[Task instructions] Reproduce the lines below word for word, starting with the line containing "Identify the location of value-label: 9.6%." and ending with the line containing "x-tick-label: 30 is", both included. Omit the pictures from your copy.
==== Material for this exercise ====
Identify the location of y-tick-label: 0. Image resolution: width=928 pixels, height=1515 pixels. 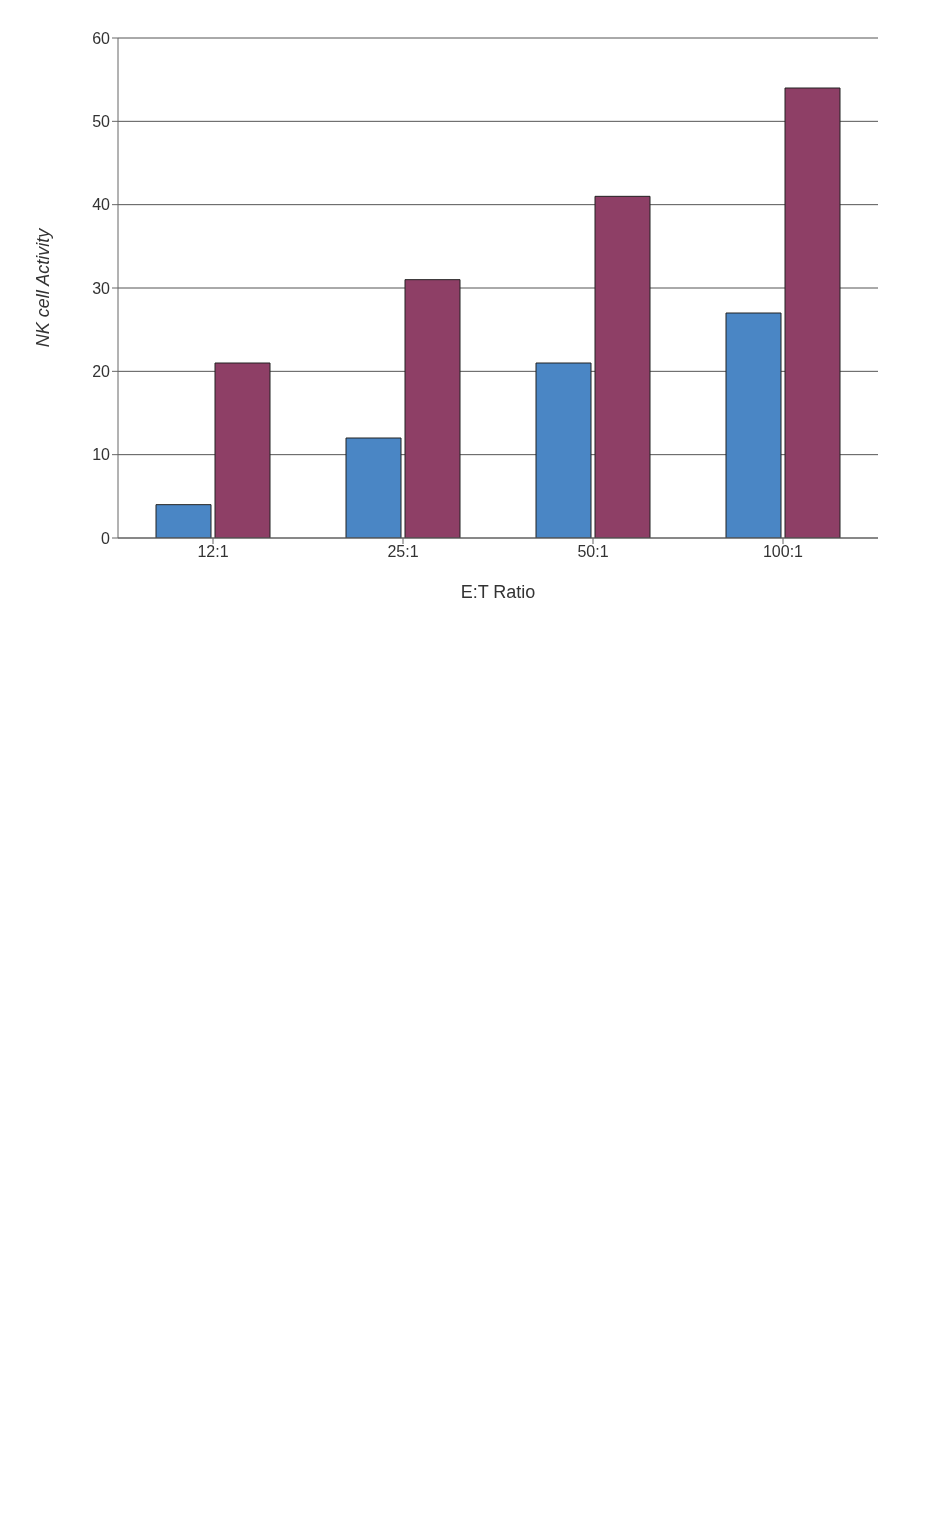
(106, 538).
====
==== Material for this exercise ====
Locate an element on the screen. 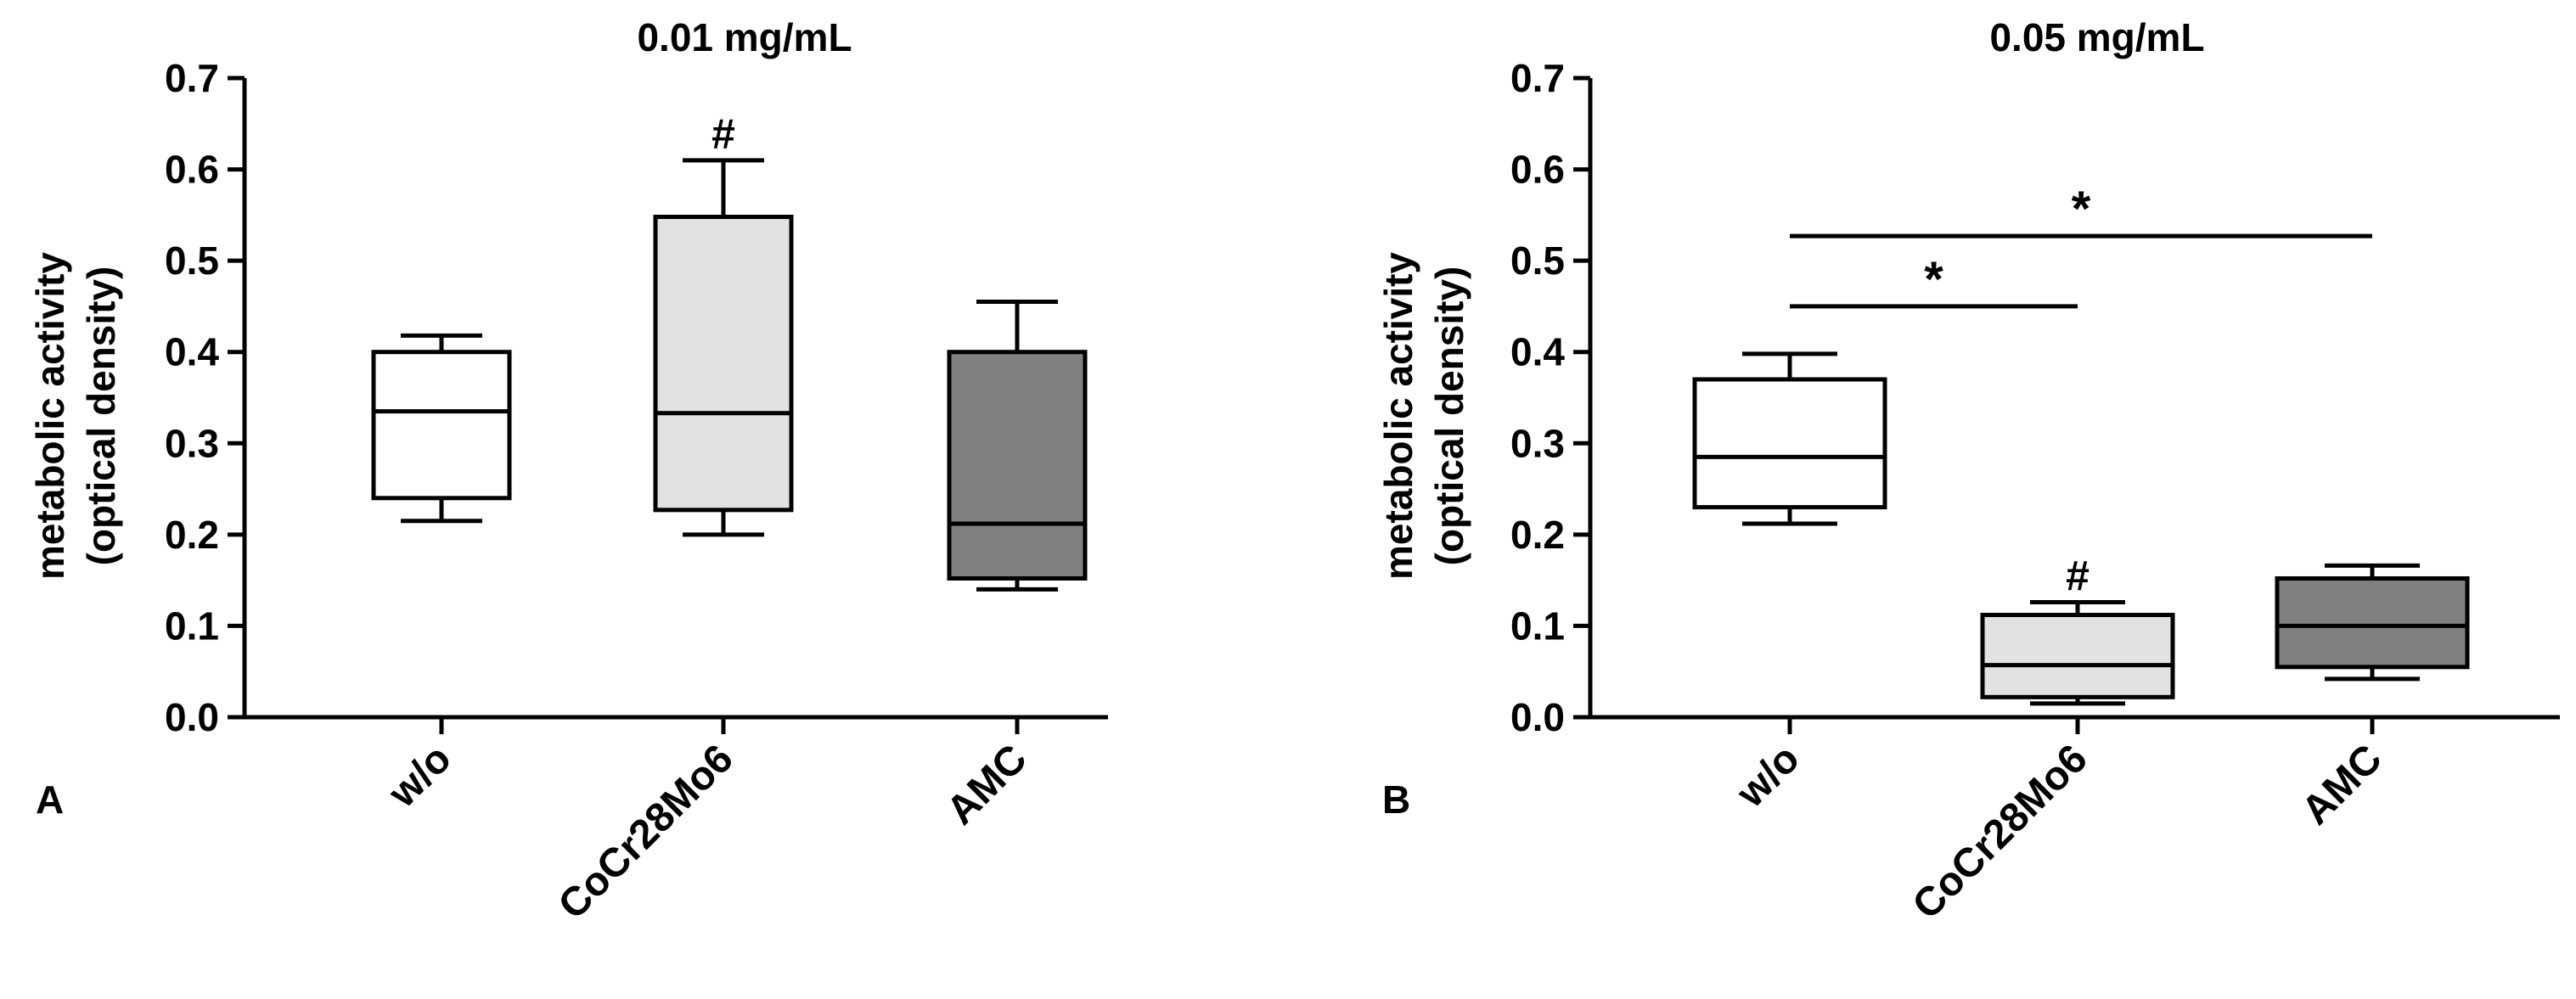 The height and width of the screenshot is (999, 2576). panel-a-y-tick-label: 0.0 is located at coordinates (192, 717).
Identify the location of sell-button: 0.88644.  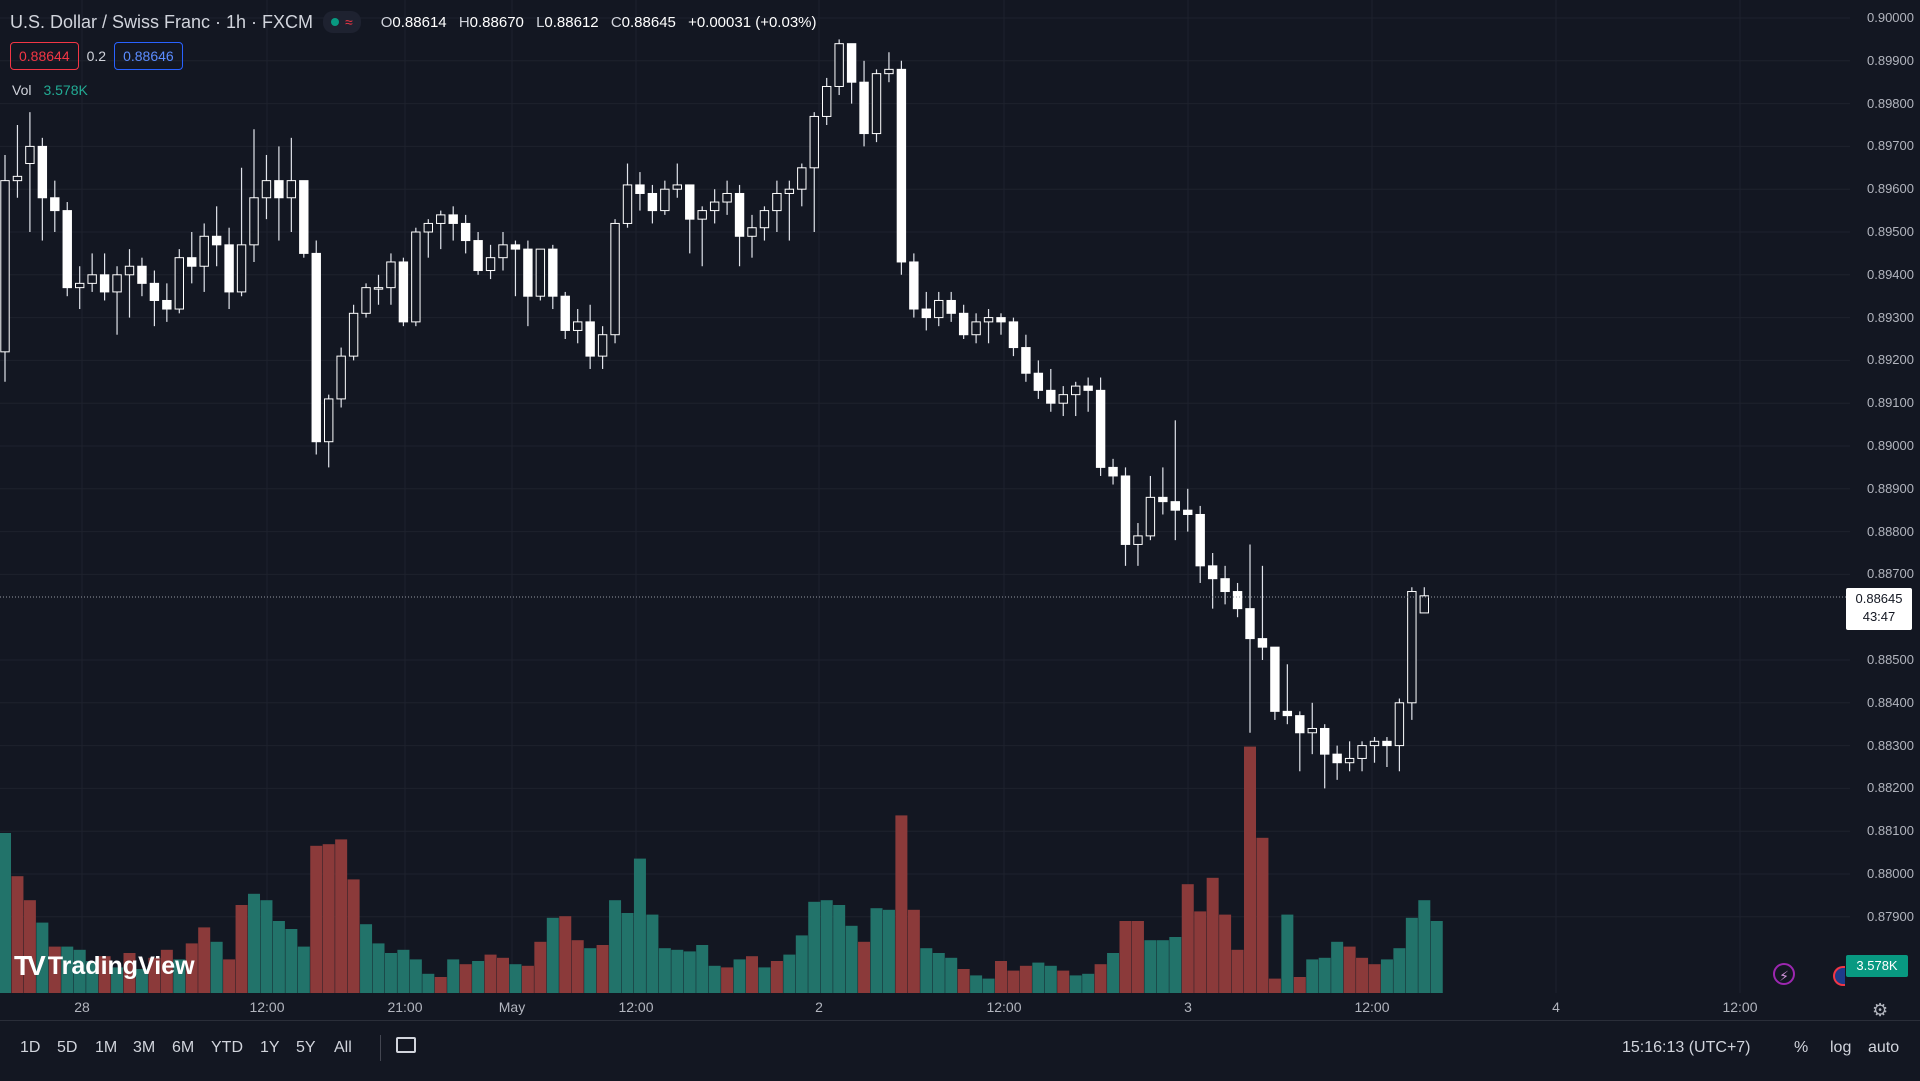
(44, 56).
====
==== Material for this exercise ====
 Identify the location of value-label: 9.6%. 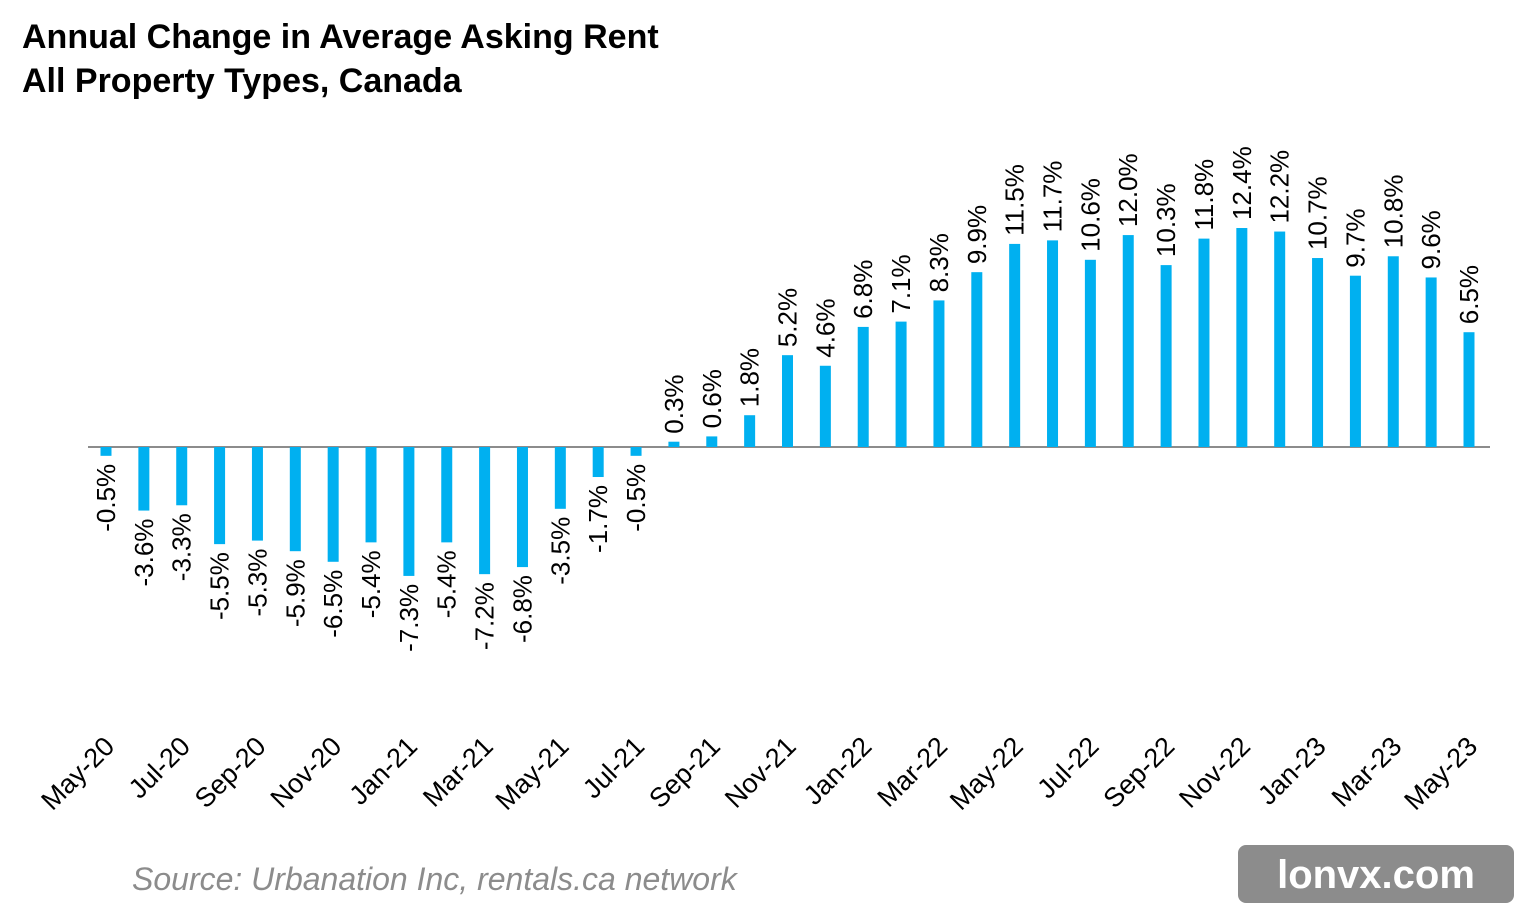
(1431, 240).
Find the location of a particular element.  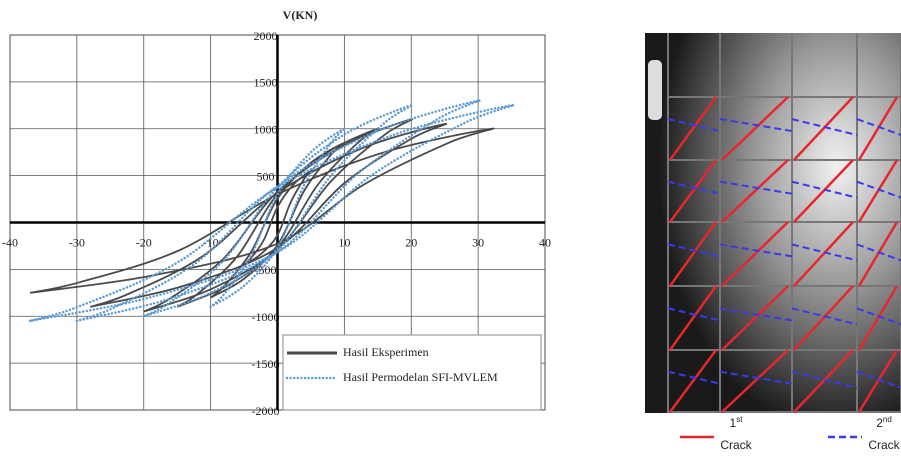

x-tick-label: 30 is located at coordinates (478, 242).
====
[Answer to the exercise]
 Identify the location of value-label: 9.6%. 
(1431, 240).
Find the location of a particular element.  

x-tick-label: 30 is located at coordinates (478, 242).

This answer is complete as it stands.